Funding Transformational Opportunities
To date, students’ participation in Educate Tomorrow Abroad has been fully funded. The Miami Dade College foundation has helped the program identify other funders, including the Kimberly Green Latin American and Caribbean Center (LACC) located at Florida International University, a 2021 recipient of the NAFSA Simon Award for Campus Internationalization. As a Title VI center, LACC works with community colleges to fund special initiatives and has offered support for students studying in Latin America, Carbajo says. A partnership with Delta Airlines has also subsidized travel costs by providing flight vouchers to cover students’ airfare.
That kind of financial support helped Jennifer Grandchamps decide she could study abroad. Currently a junior studying computer information systems, Grandchamps joined Educate Tomorrow after immigrating to the United States from Haiti by herself at the age of 17. “The fact that I didn’t have my parents with me, it was a really rough patch,” she says.
Joseph helped Grandchamps sign up for and complete her GED and later connected her to the study abroad program. Grandchamps says she was initially worried about participating in study abroad because of the cost. But with the support of Educate Tomorrow Abroad, she was able to join the same faculty-led program to Ecuador that Gourdet completed in summer 2019.
Before departing for Ecuador, the students took a two-week class that prepared them to travel. “We had a preview of what was going to happen, and we also learned about the culture,” Grandchamps says. “But it was a very, very much different thing when we actually got into the country.”

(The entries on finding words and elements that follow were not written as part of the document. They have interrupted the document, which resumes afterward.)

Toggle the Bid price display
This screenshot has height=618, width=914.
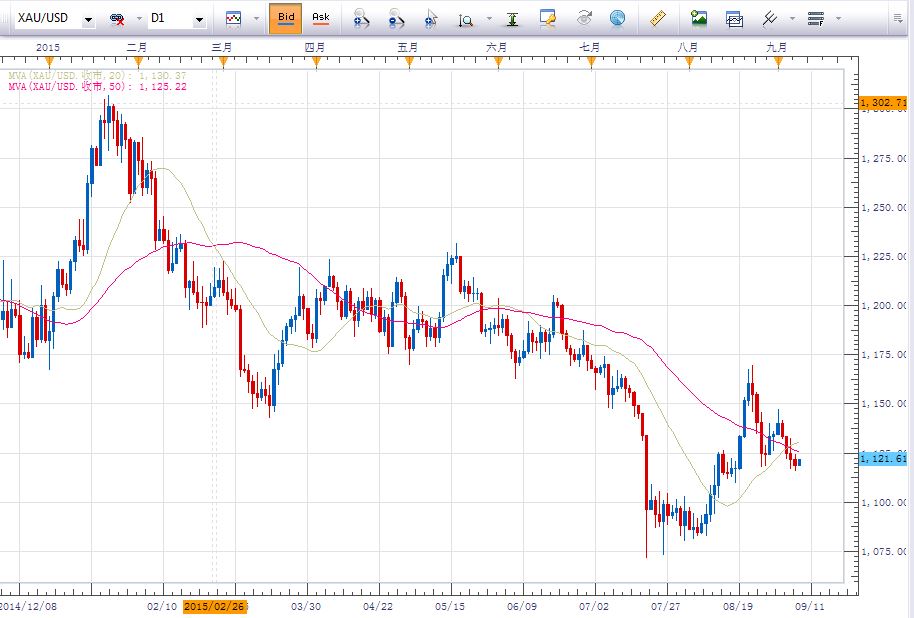pos(286,18)
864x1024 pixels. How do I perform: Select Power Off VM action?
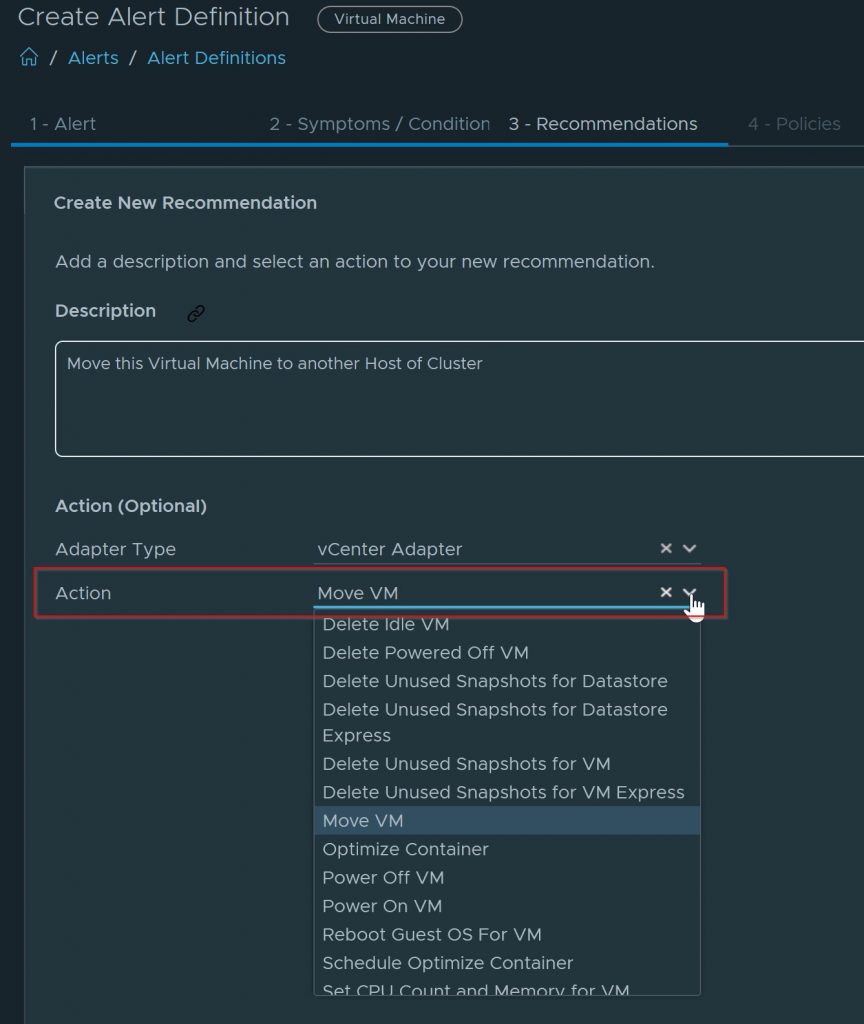[x=383, y=878]
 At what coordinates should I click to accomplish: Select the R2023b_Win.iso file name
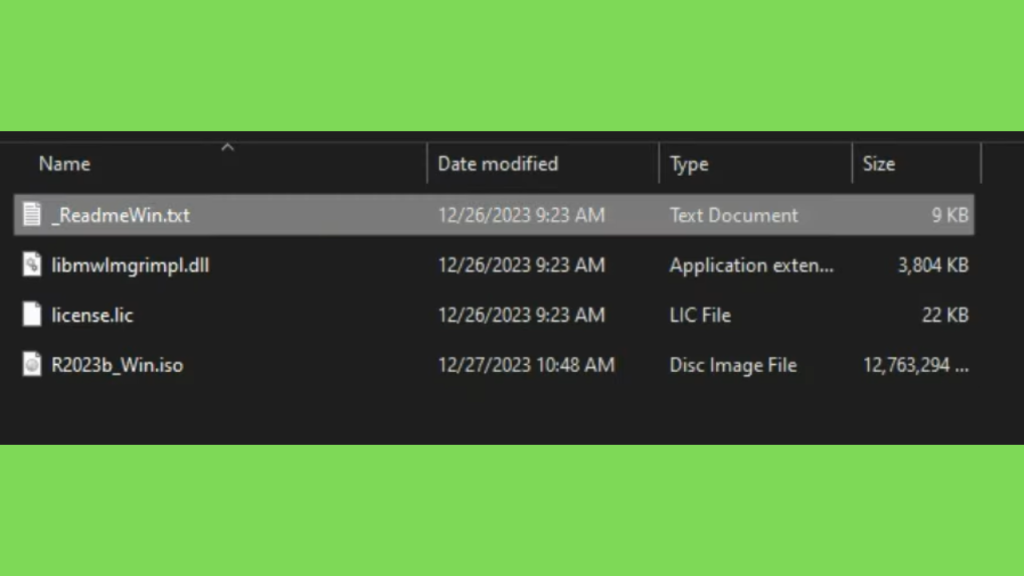117,365
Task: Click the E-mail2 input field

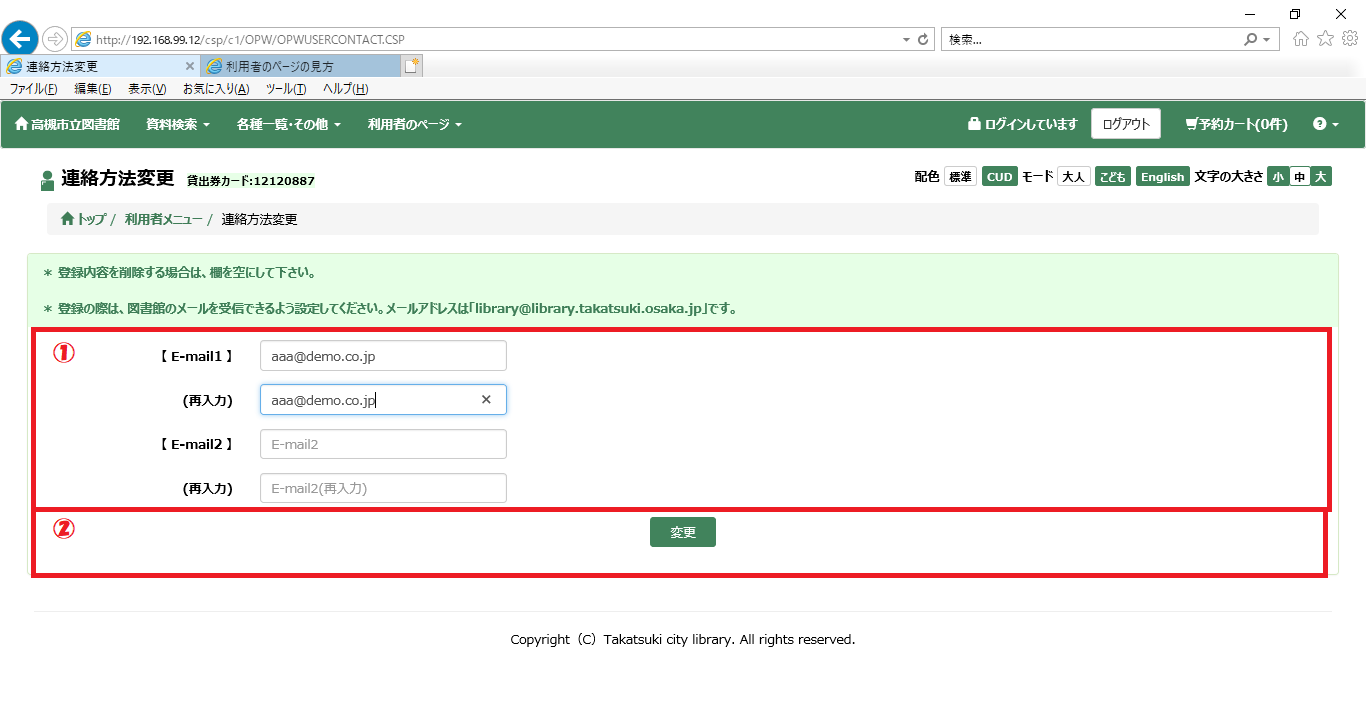Action: (383, 444)
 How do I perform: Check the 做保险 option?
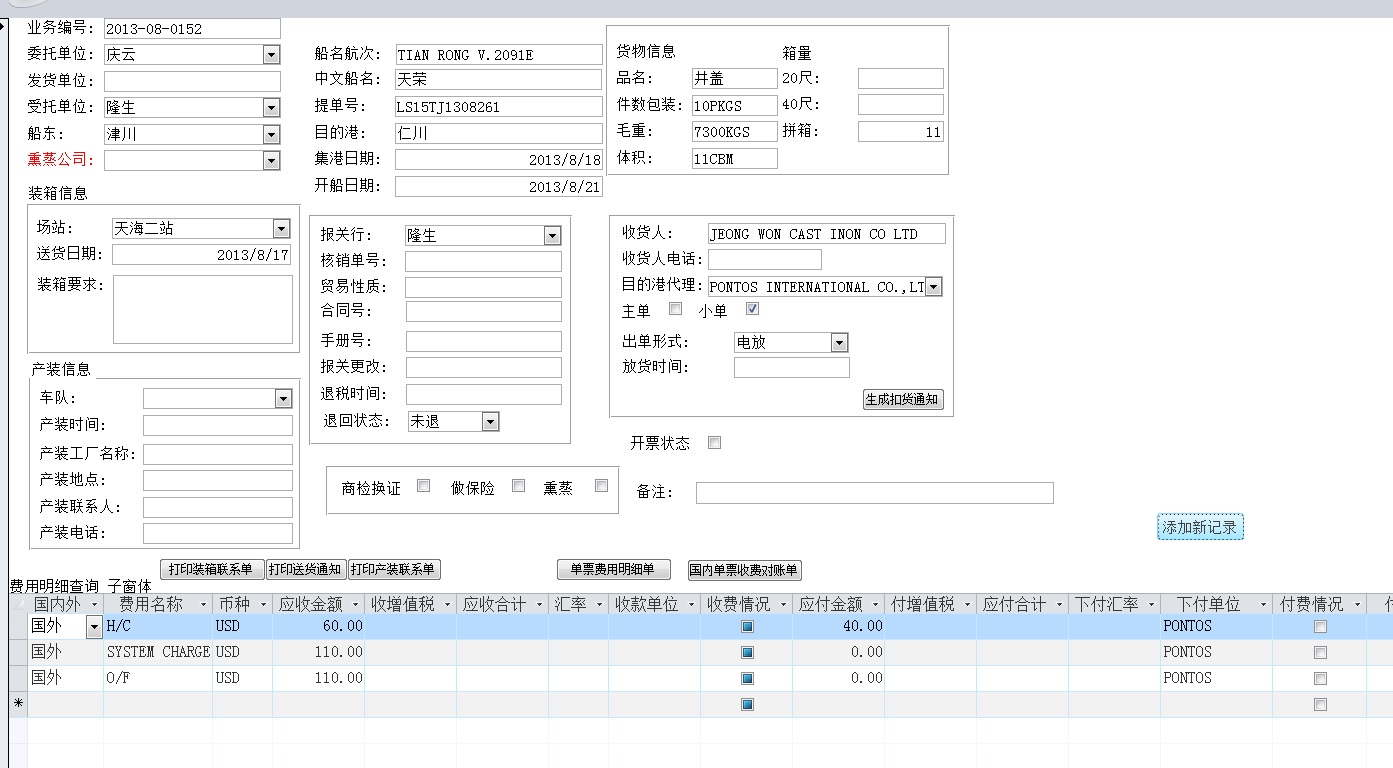pos(518,486)

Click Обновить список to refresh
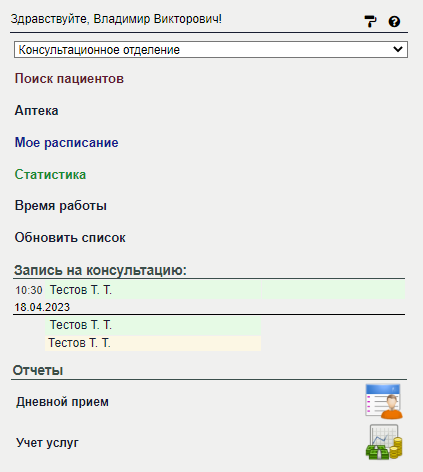point(70,238)
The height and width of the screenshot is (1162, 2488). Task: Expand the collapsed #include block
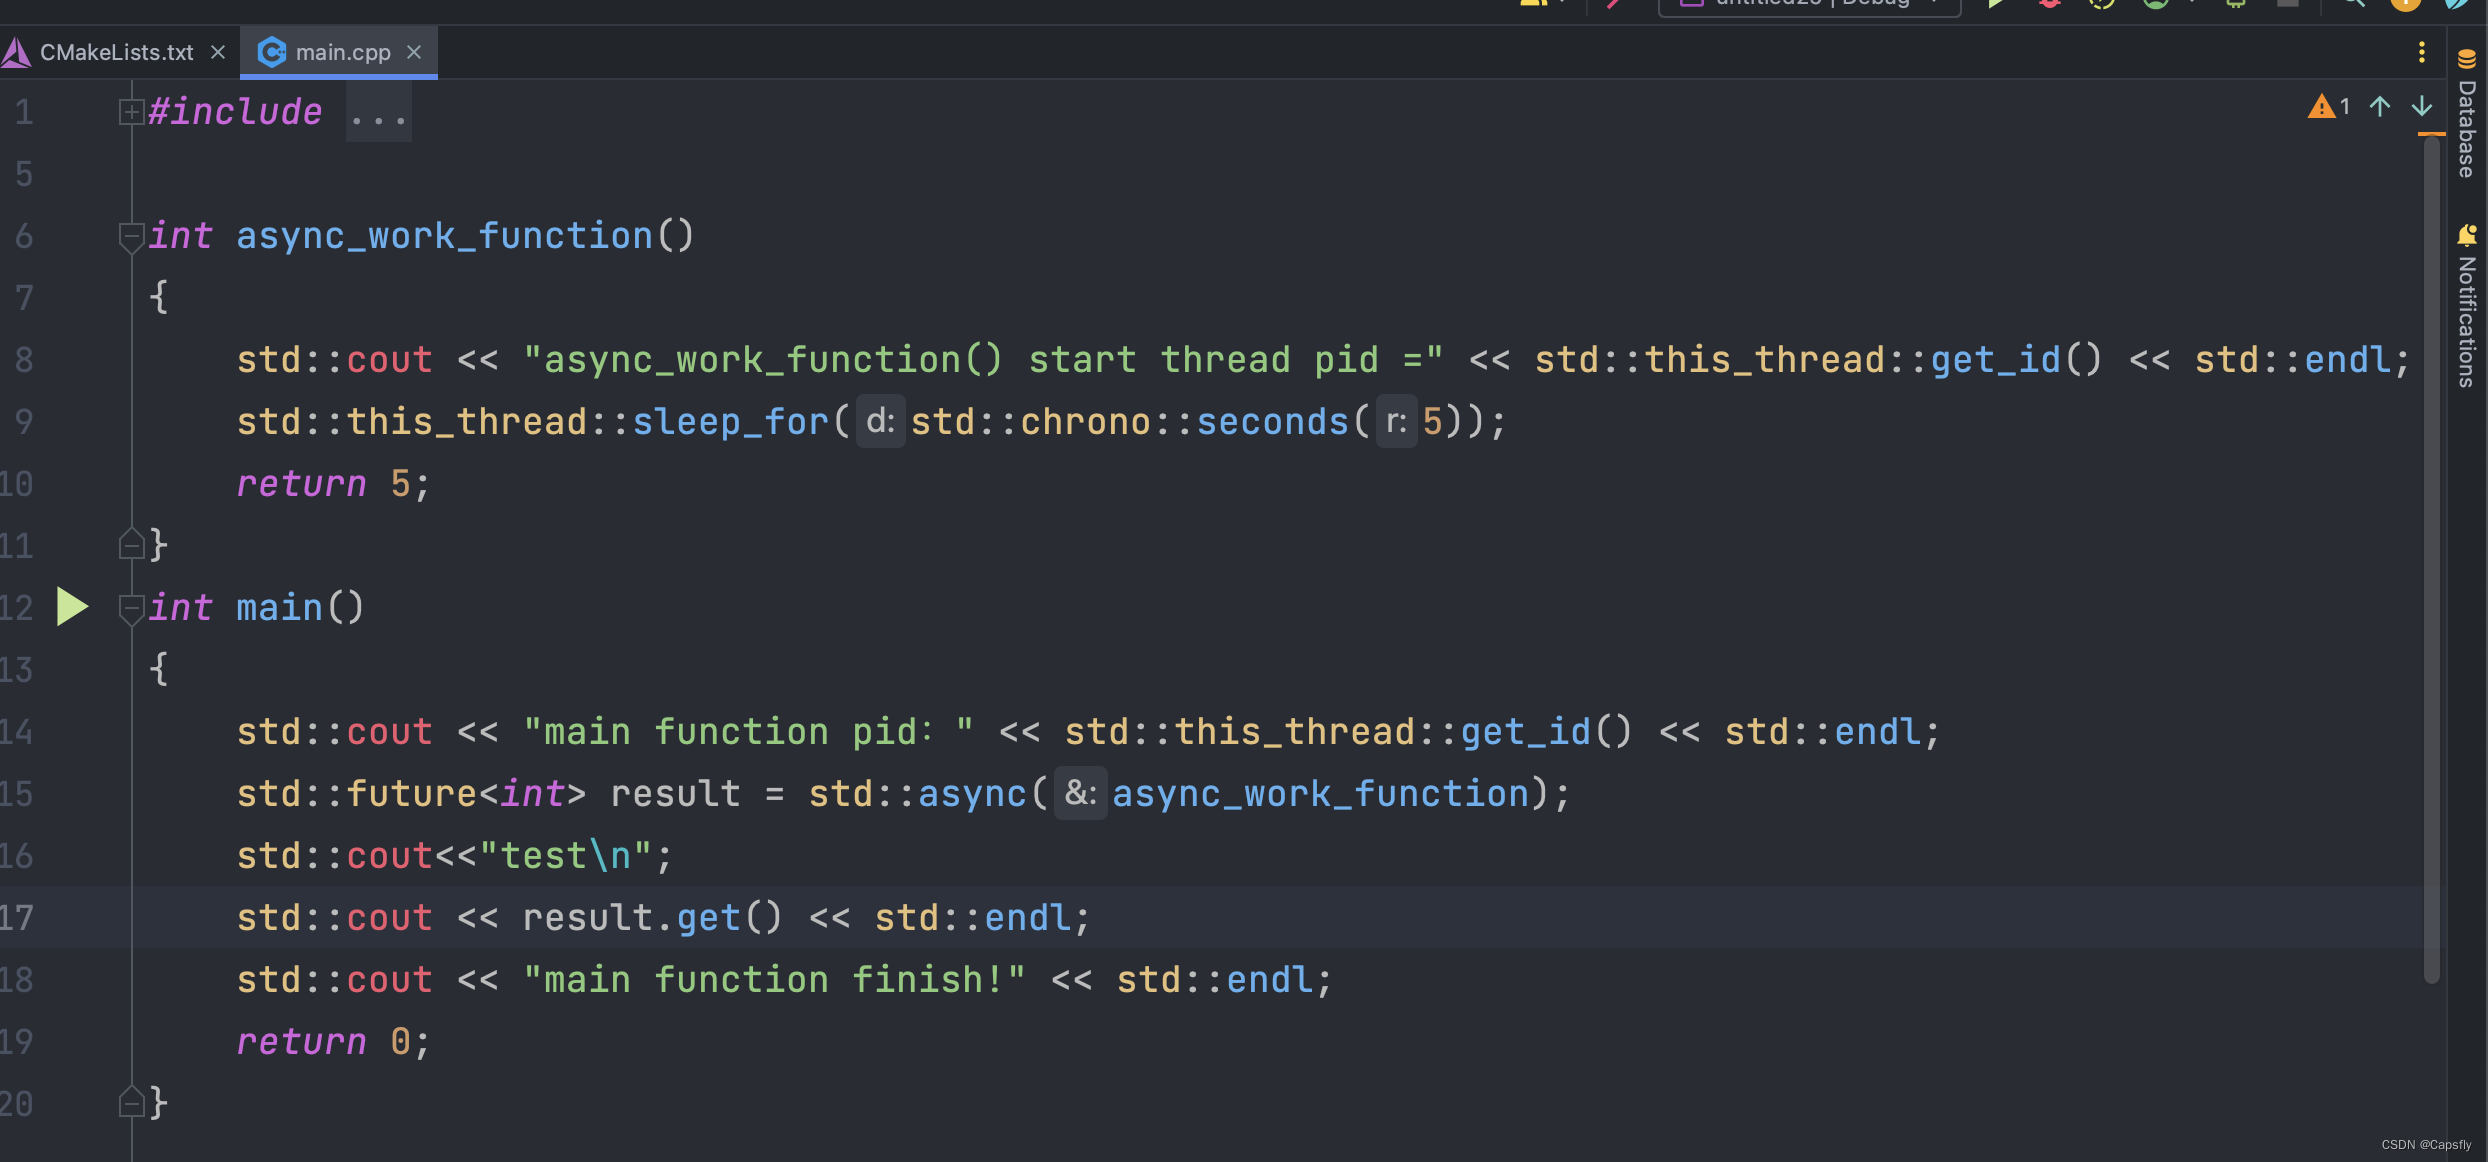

Based on feedback from the first program participant, Educate Tomorrow Abroad now sends at least two students on the same program. While Educate Tomorrow students are integrated into the larger faculty-led program, having another Educate Tomorrow Abroad participant helps them feel more connected. “We started to send students together on the same program,” Joseph says. “That way, they had a support system.”
Educate Tomorrow Abroad students come back to the United States with a newfound desire to serve their communities. Joseph says that while many Educate Tomorrow Abroad participants were already student leaders, after studying abroad “they are ready to just take over the world….They want to rally their peers around causes that really are impacting us day in and day out,” she says. “I’ve seen changes in maturity and the way in which they carry themselves. It’s very evident upon their return how much the program has really helped to shape them.”
Grandchamps has served as a study abroad ambassador to encourage others to go abroad. “I will take my experience to guide my peers,” she says. “Even if it’s not going into study abroad, I will encourage them to do something that will help them grow not only personally but professionally.”